» What to do: Please reproduce each line of the data below exactly as shown.

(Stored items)
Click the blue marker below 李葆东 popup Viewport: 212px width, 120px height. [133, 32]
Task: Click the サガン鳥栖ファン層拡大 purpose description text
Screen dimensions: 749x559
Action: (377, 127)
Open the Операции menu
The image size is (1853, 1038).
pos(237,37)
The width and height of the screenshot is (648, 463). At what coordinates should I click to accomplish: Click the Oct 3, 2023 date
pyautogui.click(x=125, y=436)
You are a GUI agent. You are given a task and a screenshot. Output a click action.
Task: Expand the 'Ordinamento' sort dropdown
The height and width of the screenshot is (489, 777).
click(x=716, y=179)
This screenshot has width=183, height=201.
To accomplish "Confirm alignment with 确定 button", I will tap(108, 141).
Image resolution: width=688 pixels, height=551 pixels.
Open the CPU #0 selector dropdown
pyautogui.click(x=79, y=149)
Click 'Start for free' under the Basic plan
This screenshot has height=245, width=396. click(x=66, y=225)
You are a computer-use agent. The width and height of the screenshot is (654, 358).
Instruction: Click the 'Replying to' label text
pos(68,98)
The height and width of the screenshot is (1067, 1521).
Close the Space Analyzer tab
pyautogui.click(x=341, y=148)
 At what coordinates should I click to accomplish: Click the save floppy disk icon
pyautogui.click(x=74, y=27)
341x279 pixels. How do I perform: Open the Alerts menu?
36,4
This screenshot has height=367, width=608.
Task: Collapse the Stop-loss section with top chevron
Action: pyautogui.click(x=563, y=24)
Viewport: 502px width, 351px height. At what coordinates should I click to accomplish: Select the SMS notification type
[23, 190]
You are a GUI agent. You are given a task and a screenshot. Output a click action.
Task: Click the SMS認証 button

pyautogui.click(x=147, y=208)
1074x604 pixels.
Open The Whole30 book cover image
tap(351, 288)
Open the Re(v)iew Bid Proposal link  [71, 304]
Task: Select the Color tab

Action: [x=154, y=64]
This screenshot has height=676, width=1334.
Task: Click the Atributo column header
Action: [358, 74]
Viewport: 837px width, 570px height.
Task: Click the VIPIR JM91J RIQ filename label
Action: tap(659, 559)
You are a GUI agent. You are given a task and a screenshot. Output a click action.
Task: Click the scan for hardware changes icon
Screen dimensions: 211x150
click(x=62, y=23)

» Expected answer:
Click the blue marker below 李葆东 popup Viewport: 212px width, 120px height. [133, 32]
Task: Click the サガン鳥栖ファン層拡大 purpose description text
Screen dimensions: 749x559
Action: (377, 127)
Open the Операции menu
The image size is (1853, 1038).
pos(237,37)
The width and height of the screenshot is (648, 463). At what coordinates should I click to accomplish: Click the Oct 3, 2023 date
pyautogui.click(x=125, y=436)
You are a GUI agent. You are given a task and a screenshot. Output a click action.
Task: Expand the 'Ordinamento' sort dropdown
The height and width of the screenshot is (489, 777).
click(x=716, y=179)
This screenshot has width=183, height=201.
To accomplish "Confirm alignment with 确定 button", I will tap(108, 141).
Image resolution: width=688 pixels, height=551 pixels.
Open the CPU #0 selector dropdown
pyautogui.click(x=79, y=149)
Click 'Start for free' under the Basic plan
This screenshot has height=245, width=396. click(x=66, y=225)
You are a computer-use agent. The width and height of the screenshot is (654, 358).
Instruction: Click the 'Replying to' label text
pos(68,98)
The height and width of the screenshot is (1067, 1521).
Close the Space Analyzer tab
pyautogui.click(x=341, y=148)
 At what coordinates should I click to accomplish: Click the save floppy disk icon
pyautogui.click(x=74, y=27)
341x279 pixels. How do I perform: Open the Alerts menu?
36,4
This screenshot has height=367, width=608.
Task: Collapse the Stop-loss section with top chevron
Action: pyautogui.click(x=563, y=24)
Viewport: 502px width, 351px height. At what coordinates should I click to accomplish: Select the SMS notification type
[23, 190]
You are a GUI agent. You are given a task and a screenshot. Output a click action.
Task: Click the SMS認証 button

pyautogui.click(x=147, y=208)
1074x604 pixels.
Open The Whole30 book cover image
tap(351, 288)
Open the Re(v)iew Bid Proposal link  [71, 304]
Task: Select the Color tab

Action: [x=154, y=64]
This screenshot has height=676, width=1334.
Task: Click the Atributo column header
Action: [358, 74]
Viewport: 837px width, 570px height.
Task: Click the VIPIR JM91J RIQ filename label
Action: tap(659, 559)
You are a GUI agent. You are given a task and a screenshot. Output a click action.
Task: Click the scan for hardware changes icon
Screen dimensions: 211x150
click(x=62, y=23)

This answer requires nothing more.